PROBLEM REQUIREMENTS
Please write out, word for word, the part of the material that opens with the line containing "Describe the element at coordinates (540, 302)" and runs through the end of the material, both ends included. Leave the pictures out of your answer.

[Rows taken from a dataset]
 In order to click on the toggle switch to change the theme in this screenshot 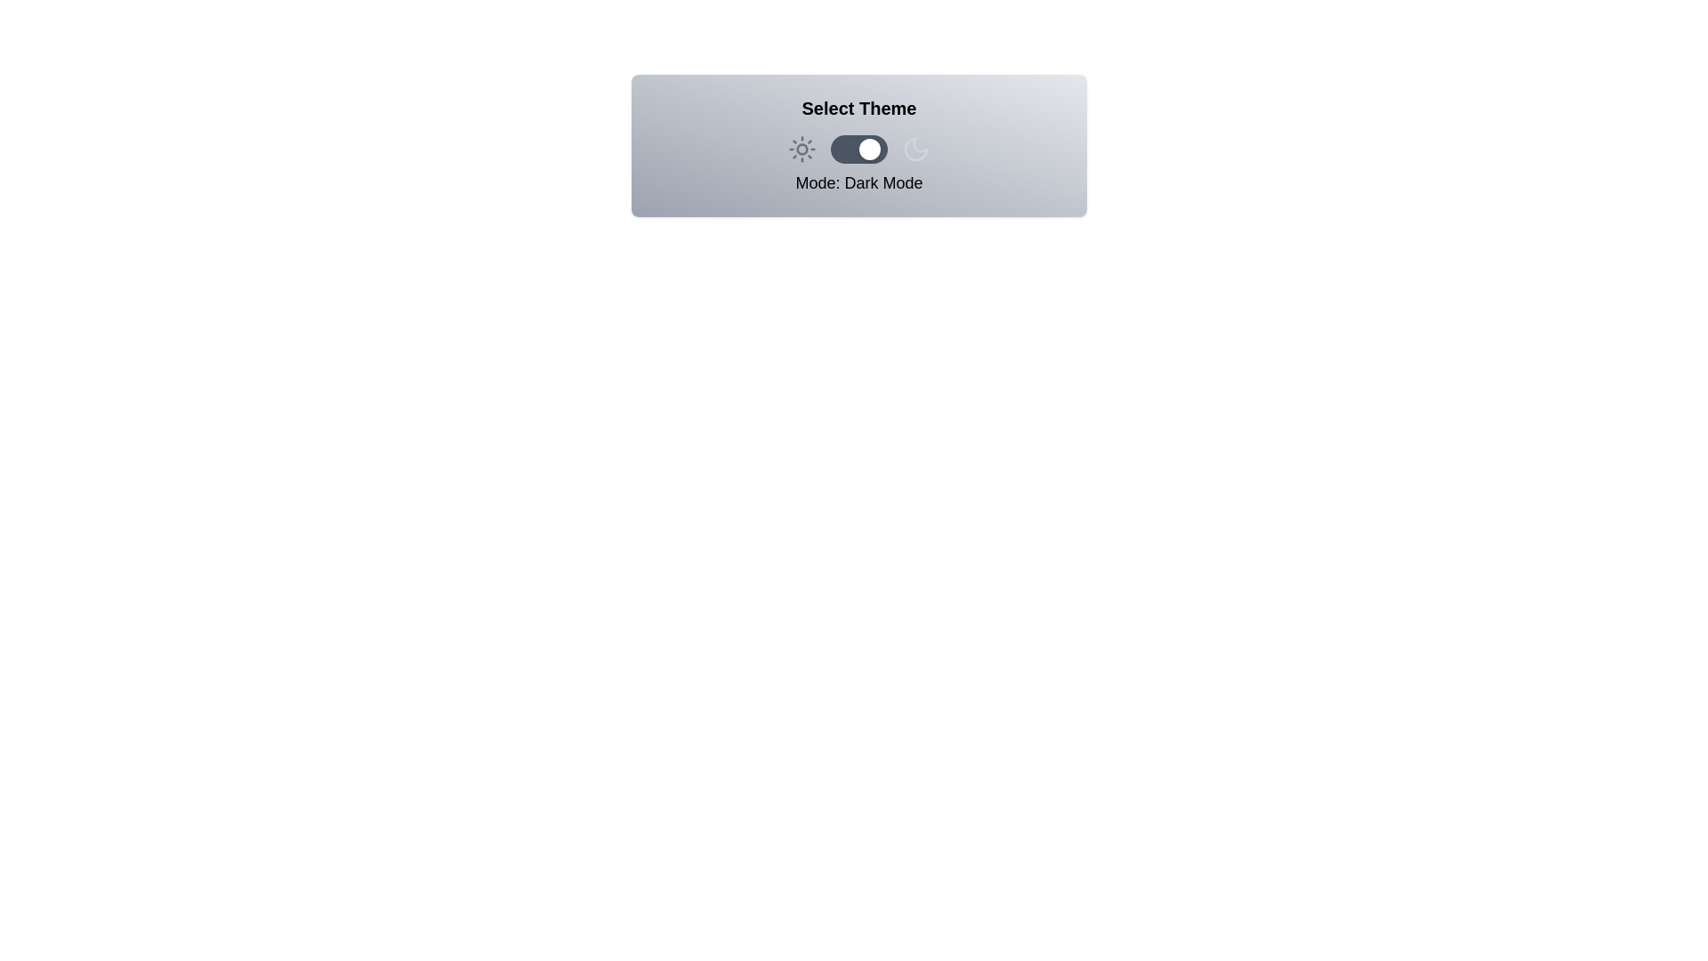, I will do `click(858, 149)`.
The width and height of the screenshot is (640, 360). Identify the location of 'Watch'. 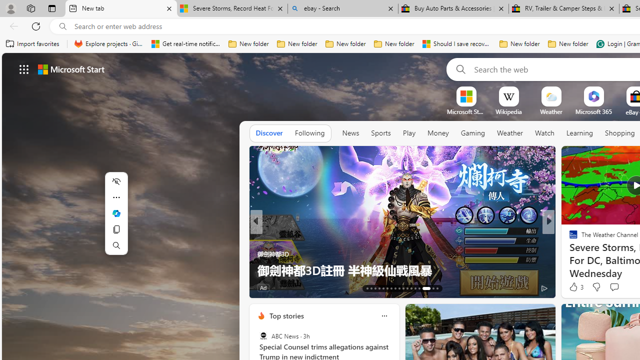
(544, 133).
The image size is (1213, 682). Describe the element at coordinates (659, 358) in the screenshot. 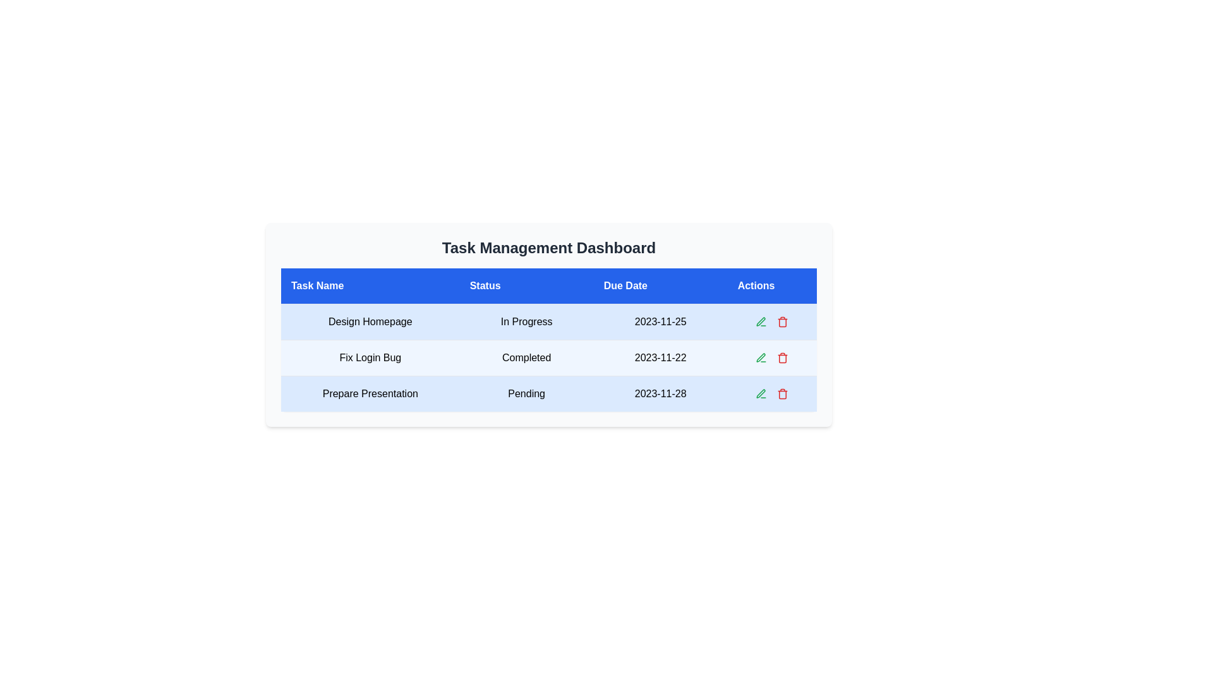

I see `the text displaying the date '2023-11-22' in the 'Due Date' column of the table for the task 'Fix Login Bug'` at that location.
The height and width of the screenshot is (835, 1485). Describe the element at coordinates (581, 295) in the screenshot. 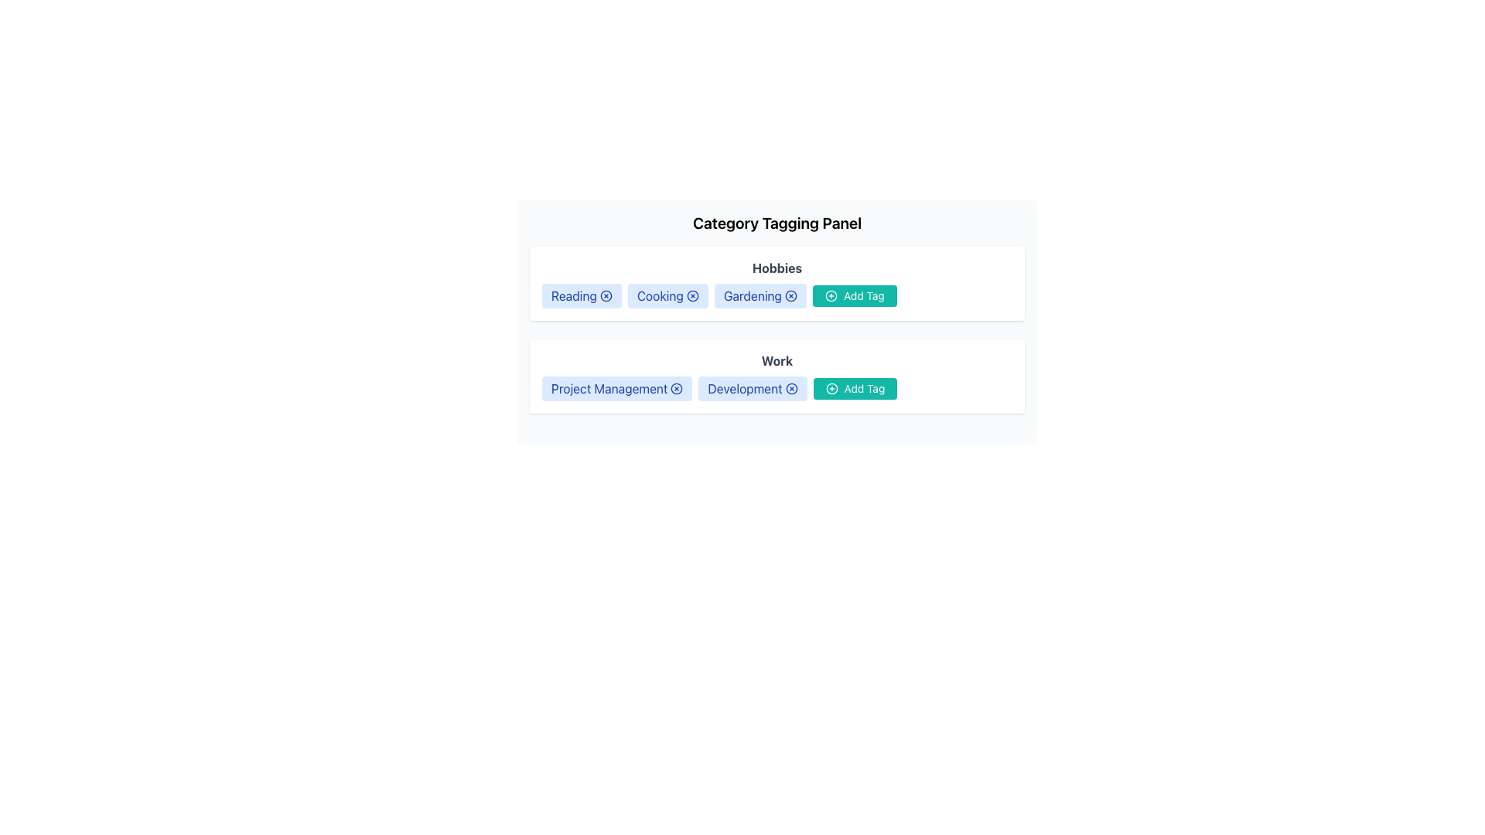

I see `the 'Reading' tag label which is a pill-shaped label with a bold blue font and light blue background` at that location.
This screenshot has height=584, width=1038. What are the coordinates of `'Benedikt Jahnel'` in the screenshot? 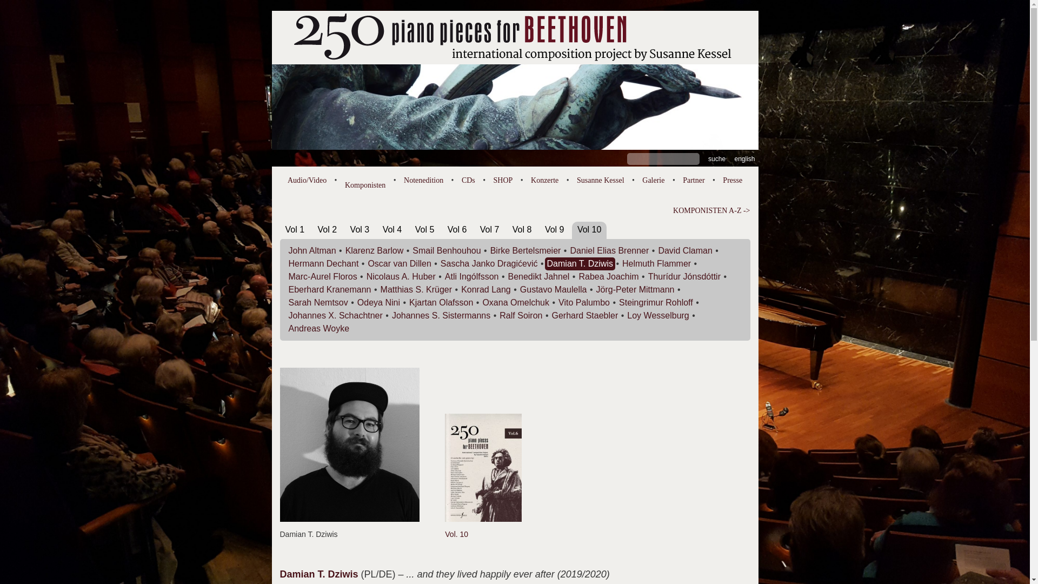 It's located at (539, 276).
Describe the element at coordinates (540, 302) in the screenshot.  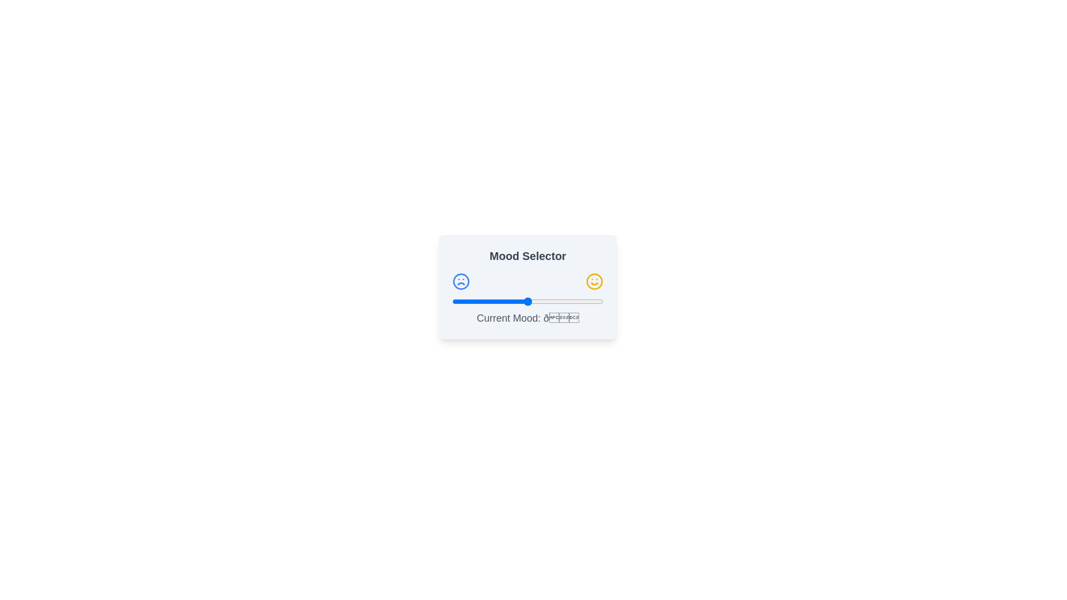
I see `the slider to set the mood value to 58` at that location.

OUTPUT FOR THIS TASK
Describe the element at coordinates (540, 302) in the screenshot.  
I see `the slider to set the mood value to 58` at that location.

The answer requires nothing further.